Monday, February 13, 2006

Capote and Cocktails

Sometimes you see a film and something about it stays with you. Oftentimes, for me, it is dialogue. Last night, my husband and I were watching the Bueller... Bueller Edition of Ferris Bueller's Day Off and I found myself doing that annoying thing I do: uttering the line seconds before the actor. I have pretty good recall. Not 94% like Truman Capote but pretty high up there. It is a talent I don't put on my resume but one that makes for a decent tip when you are serving a drink order for 20 taken without a notepad.

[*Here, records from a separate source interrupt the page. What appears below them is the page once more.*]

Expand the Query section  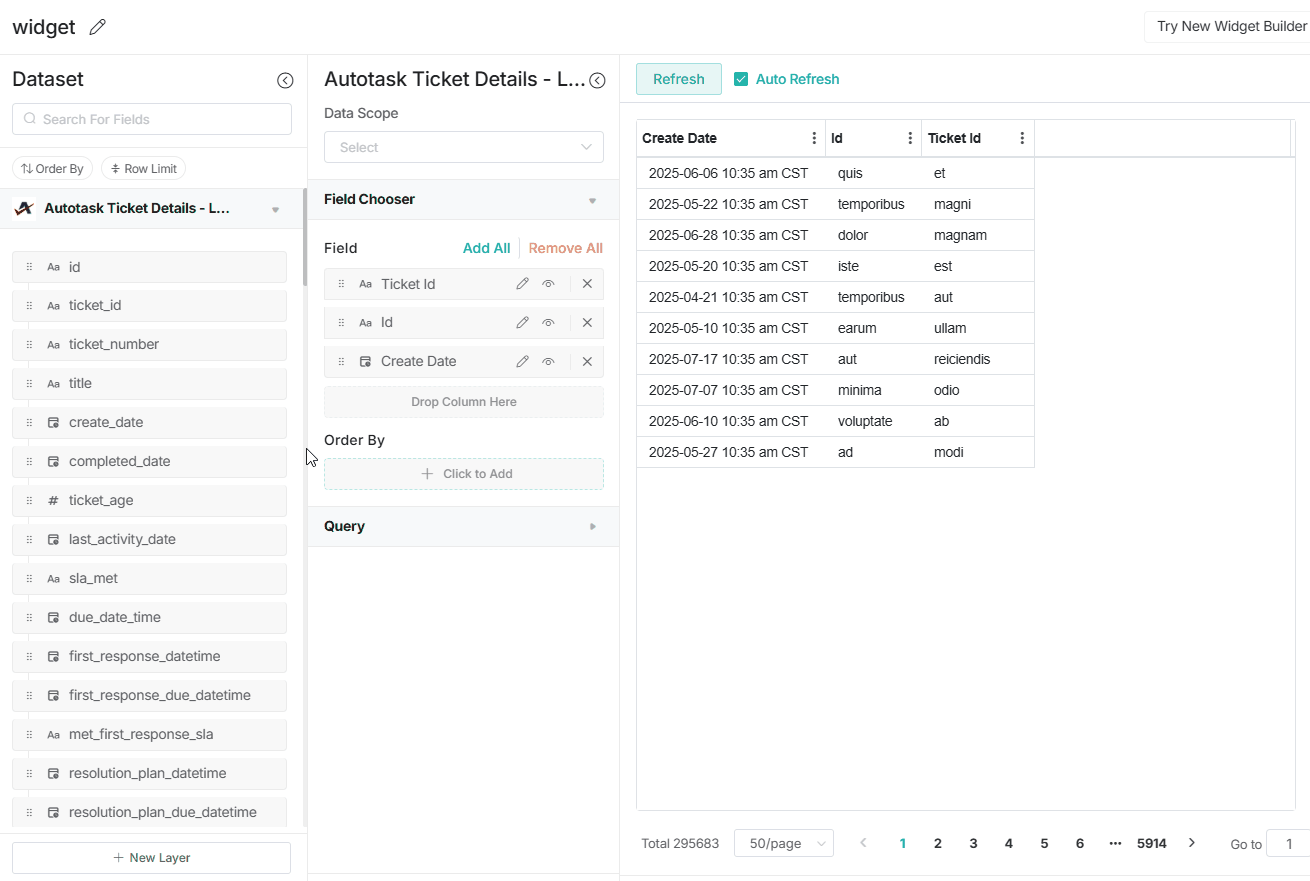[x=464, y=526]
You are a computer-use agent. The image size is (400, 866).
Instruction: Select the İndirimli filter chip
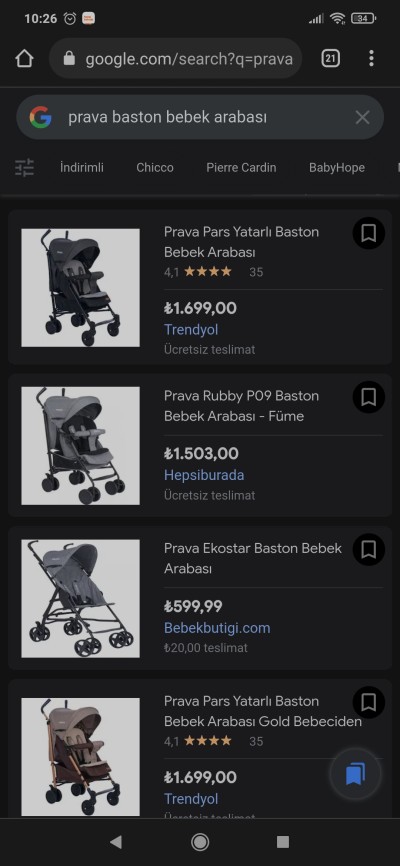82,167
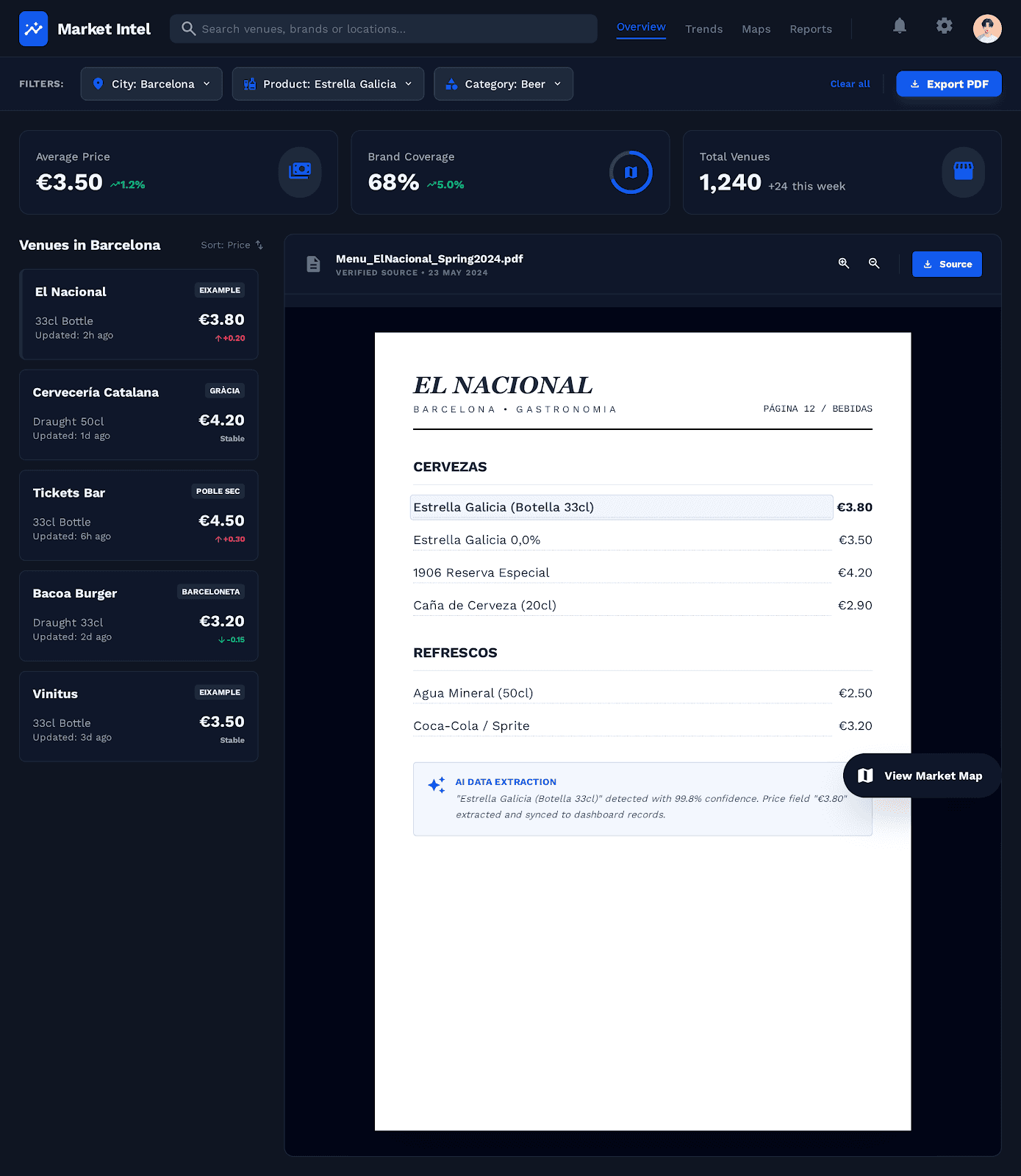This screenshot has width=1021, height=1176.
Task: Select the Tickets Bar venue card
Action: tap(138, 515)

Then there are those movies with stories and characters that forever remain. They serve as a frequent reference point for how you relate your own life to others. They are the stories and the people that strike a chord. As I mentioned in my previous post, I did not know much about Truman Capote before seeing the recent biopic. There was something about Capote - that story and that man - that just sat with me. I was struck not only by the situations that he found himself in but the way he handled them, things he said, the life he led - so very flawed and so very real.

It also struck me how much he drank. I find it interesting that they are so many revered authors that had drinking problems or struggled with some sort of addiction or depression: Capote, Hemingway, Williams, Poe, Woolf... the list goes on. Of course, when you look at their collective lives, the tragedies they endured would surely move one to seek any means of escape. War, lobotomies, suicide, abandonment, sexual identity issues - I mean really, do you blame them?

Then I wonder, are these precisely the tribulations that one must suffer through to become a great writer? Must you feel to the point of detachment in order to create something that connects? Perhaps such intense experiences drive a writer to the darkest places, where escaping the shadows is not as easy as shaking off a bad day.

There is a reason that we are writers. Because we feel the story, we live with the characters, we are the witness to their greatest joys and deepest sorrows. And once we've lived the story, it is our duty to tell it. Quite honestly, I don't know what is more maddening for a writer - telling the story or not telling it. I suppose there is a strong argument for both.

As for me, I've lived for so long without telling the stories, and I know how that has affected me. Telling them may bring exaltation or it may just begin the descent into madness. I suppose it is a risk that all writers take. And, really, what would life be without a little risk and adventure, eh?